Australia’s two key financial services regulators, the Australian Securities and Investments Commission (ASIC) and the Australian Prudential Regulation Authority (APRA), moved a step closer to concluding their actions around the collapse of Trio/Astarra and, in doing so, underlined the magnitude of their failure.
APRA announced that it had concluded its enforcement action against the former directors of Trio, while ASIC used the conviction of Tony Maher, (formerly known as Paul Gresham), on 20 criminal charges to give a wrap-up of where things stood in terms of Trio/Astarra – the culprits and the victims.
And the bottom line is that while a great deal has been learned over the past four years and that while Maher/Gresham and Shawn Richard have been jailed, with others being the subject to bannings and enforceable undertakings, the man long believed to be the mastermind, Asian-based US lawyer, Jack Flader, remains largely untouched.
A Parliamentary Committee has already closely examined the performance of ASIC and APRA with respect to Trio/Astarra – and its findings were damning.

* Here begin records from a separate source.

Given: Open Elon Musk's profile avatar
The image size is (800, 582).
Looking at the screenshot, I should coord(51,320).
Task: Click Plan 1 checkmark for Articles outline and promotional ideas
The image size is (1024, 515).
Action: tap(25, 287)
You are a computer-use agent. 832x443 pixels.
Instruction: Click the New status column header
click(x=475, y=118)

At the core of the Parliamentary Joint Committee (PJC) report was a finding that the two regulators failed to appropriately detect and act on the fraud which ultimately emerged within Trio Capital.

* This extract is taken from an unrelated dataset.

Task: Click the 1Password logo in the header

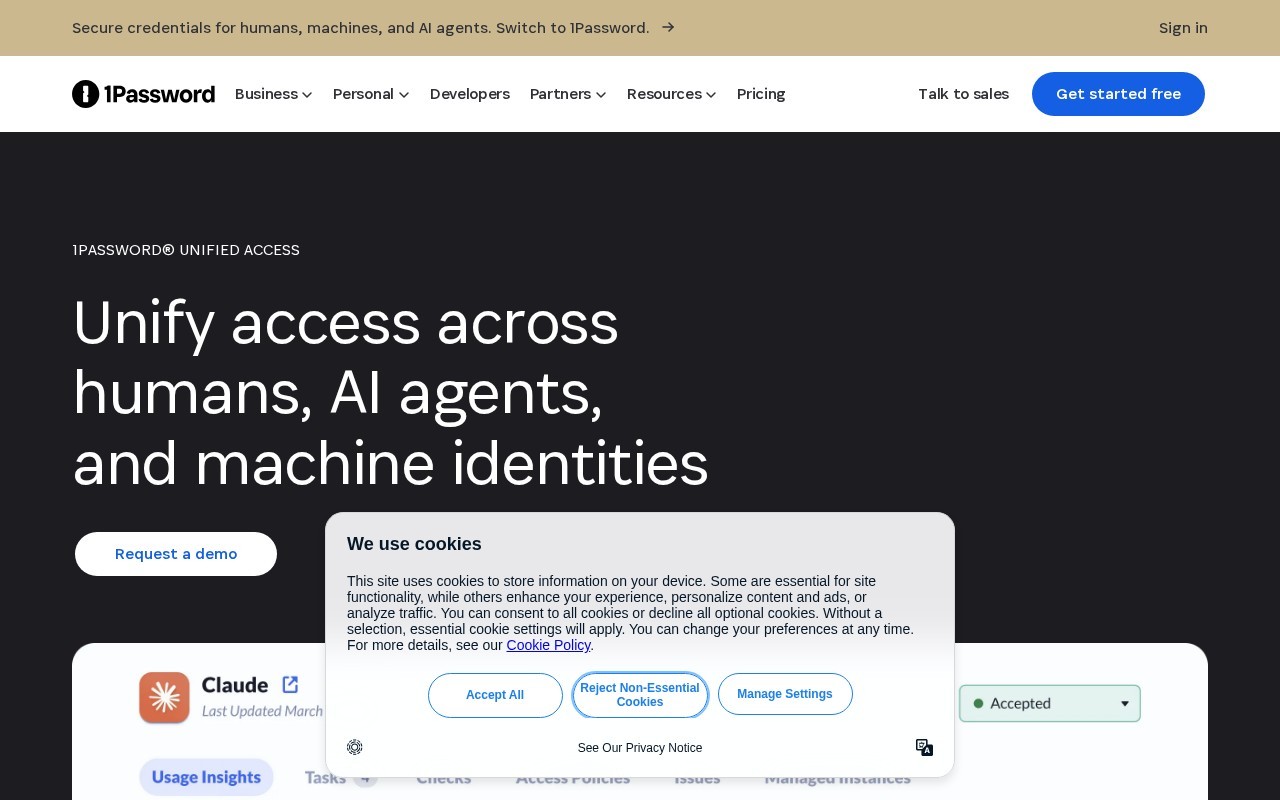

The Parliamentary Committee went so far as to say that the collapse of Trio/Astarra was more troubling than the collapse of Storm Financial because, while Storm Financial involved Australian investors being persuaded to put their money into investment vehicles which were much higher risk than was appropriate, Trio Capital had actually involved fraud.
Raising strong concerns about the performance of the financial services regulators – APRA and ASIC – the PJC report said the Trio Capital fraud “appears to have been designed to take advantage of vulnerabilities in the superannuation system”, with a key element of the scheme having been to move the funds of Australian investors overseas.
“A key finding of this report is that key checks and balances in the Australian financial and superannuation system did not work to identify the existence of fraudulent conduct and to shut it down rapidly,” the PJC report executive summary said.
“It was left to an alert industry participant to uncover the Trio fraud.”
However while ASIC and APRA arguably had little to be proud about with respect to detecting and preventing the Trio/Astarra fraud, they have achieved an element of redemption from the manner in which they have subsequently set about pursuing those responsible and in seeking to prevent similar events happening in the future.
It is worth reflecting, though, that unlike the consequences which attached to the collapse of major insurer HIH, nobody within the upper echelons of either ASIC or APRA was seen to fall on their sword.